- Visit of Saludo at the PNP Headquarters at Camp Crame, Quezon City, Philippines in 2008.

Chairperson of the Civil Service Commission
- Ad interim
- In office April 1, 2008 – September 30, 2009
- President: Gloria Macapagal Arroyo
- Preceded by: Karina Constantino David
- Succeeded by: Francisco Duque III

Cabinet Secretary of the Philippines
- In office January 20, 2001 – June 30, 2004
- President: Gloria Macapagal Arroyo
- Preceded by: Alexander Aguirre
- Succeeded by: Silvestre Bello III

Head of the Presidential Management Staff (With the Rank of Secretary)
- In office 2003–2004
- President: Gloria Macapagal Arroyo

Personal details
- Alma mater: University of London Ateneo de Manila University
- Occupation: Public servant

= Ricardo Saludo =

Filipino public servant

Ricardo L. Saludo is the former chairperson of the Philippine Civil Service Commission. Under his term as chairperson, the SSL-3 or the third Salary Standardization Law (SSL) was passed, resulting to a hike in monthly compensation of all government officials and employees.

He served the Philippine government, particularly the executive branch, in various capacities: head of the Presidential Management Staff, Cabinet Secretary, and Deputy Presidential Spokesperson to President Gloria Macapagal Arroyo.

==Education==
Saludo earned his Master of Science (MS) degree, major in public policy and management, from the University of London.
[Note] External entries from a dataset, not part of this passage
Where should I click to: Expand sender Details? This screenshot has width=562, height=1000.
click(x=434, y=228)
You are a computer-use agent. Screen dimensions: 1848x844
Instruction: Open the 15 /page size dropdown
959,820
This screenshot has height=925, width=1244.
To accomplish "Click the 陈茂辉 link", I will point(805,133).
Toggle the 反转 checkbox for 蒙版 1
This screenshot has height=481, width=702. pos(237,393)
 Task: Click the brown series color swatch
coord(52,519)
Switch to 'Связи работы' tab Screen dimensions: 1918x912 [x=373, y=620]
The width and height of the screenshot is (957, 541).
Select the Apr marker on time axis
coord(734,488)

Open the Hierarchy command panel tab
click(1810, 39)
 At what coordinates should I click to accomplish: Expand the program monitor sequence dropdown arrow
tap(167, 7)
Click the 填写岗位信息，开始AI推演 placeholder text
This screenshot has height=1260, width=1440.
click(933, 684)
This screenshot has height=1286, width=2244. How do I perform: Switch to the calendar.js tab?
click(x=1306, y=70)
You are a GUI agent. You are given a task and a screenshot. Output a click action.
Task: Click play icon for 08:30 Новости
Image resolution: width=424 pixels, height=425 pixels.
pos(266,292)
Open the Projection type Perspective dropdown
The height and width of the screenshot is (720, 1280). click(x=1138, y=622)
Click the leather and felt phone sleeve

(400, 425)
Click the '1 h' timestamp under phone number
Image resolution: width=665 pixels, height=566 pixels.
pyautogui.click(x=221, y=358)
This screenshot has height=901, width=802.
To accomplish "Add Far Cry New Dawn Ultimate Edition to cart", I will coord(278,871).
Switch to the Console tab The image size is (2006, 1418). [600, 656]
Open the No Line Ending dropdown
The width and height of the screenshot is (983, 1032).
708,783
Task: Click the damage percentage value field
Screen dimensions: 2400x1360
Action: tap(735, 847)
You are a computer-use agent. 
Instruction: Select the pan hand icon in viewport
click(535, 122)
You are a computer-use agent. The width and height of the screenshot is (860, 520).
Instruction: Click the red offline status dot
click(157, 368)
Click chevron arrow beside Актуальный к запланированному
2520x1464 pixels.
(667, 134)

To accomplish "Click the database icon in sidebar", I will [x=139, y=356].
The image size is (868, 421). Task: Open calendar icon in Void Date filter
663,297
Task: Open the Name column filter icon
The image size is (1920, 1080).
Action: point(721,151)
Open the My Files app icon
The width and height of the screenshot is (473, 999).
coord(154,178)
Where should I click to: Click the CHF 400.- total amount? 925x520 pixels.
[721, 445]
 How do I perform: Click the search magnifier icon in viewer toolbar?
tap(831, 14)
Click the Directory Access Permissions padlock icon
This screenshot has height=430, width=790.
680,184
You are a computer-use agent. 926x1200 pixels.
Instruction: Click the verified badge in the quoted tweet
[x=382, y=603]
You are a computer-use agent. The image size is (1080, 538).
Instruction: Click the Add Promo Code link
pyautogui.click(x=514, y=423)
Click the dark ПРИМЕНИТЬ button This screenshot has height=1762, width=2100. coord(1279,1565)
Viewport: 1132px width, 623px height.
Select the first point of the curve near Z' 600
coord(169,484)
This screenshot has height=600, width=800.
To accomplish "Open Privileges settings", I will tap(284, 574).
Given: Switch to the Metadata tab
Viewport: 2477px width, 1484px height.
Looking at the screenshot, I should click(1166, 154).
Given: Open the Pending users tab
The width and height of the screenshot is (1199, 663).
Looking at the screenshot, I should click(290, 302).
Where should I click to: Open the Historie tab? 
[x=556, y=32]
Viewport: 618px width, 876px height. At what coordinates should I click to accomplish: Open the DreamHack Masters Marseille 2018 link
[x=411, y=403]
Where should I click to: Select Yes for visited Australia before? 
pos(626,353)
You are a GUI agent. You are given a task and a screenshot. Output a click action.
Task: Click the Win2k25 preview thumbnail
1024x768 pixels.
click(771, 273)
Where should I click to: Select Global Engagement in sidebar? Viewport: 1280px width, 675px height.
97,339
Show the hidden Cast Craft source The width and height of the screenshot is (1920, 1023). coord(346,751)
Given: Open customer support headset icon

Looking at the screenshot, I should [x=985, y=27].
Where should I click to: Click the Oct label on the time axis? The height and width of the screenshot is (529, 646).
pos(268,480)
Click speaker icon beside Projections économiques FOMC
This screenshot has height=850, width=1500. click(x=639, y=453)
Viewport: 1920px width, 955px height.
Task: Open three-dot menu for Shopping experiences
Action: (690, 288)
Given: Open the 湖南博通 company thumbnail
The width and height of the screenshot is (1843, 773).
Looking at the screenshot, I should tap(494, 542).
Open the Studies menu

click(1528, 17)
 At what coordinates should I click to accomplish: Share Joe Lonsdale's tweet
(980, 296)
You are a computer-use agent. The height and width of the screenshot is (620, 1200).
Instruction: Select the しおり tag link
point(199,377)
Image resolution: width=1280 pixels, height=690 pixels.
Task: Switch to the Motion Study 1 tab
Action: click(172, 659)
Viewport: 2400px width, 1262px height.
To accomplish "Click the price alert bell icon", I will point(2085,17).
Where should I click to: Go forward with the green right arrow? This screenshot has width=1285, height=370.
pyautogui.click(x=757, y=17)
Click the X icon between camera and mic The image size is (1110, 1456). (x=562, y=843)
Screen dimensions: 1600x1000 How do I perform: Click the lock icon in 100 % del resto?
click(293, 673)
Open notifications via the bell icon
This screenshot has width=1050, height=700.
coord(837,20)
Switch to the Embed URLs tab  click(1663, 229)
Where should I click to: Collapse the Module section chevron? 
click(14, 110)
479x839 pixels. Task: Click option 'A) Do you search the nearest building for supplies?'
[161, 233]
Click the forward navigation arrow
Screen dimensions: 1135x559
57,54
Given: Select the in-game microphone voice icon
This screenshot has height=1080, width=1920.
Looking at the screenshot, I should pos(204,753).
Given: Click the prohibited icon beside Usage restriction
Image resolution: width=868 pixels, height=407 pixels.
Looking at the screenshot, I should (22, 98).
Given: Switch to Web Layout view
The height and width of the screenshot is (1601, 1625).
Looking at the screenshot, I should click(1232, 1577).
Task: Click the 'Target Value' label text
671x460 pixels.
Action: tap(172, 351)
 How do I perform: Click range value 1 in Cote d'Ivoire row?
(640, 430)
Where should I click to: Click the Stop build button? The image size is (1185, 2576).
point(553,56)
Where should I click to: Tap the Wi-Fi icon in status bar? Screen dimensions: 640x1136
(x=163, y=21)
He completed his undergraduate studies in 1977 at the Ateneo de Manila University with a bachelor's degree in literature, cum laude.

==Outside government==
Saludo worked as a senior business editor of AsiaWeek from 1989 to 1995. He later became a commentator of Asia Affairs for CNN and CNBC news networks from 1995 to 2001. He also worked as the assistant managing director of AsiaWeek magazine from 1996 to 2001. In 2002, he left the private sector to join the Arroyo administration.

Presently, he is the managing director, and co-founder along with fellow former presidential spokesperson Sec. Gary Olivar, of the Center for Strategy, Enterprise, and Intelligence, a management and media consultancy firm. He is also lecturer at the National College of Public Administration and Governance (NCPAG) of the University of the Philippines. He teaches the course The Administrator in the Philippine Public Service.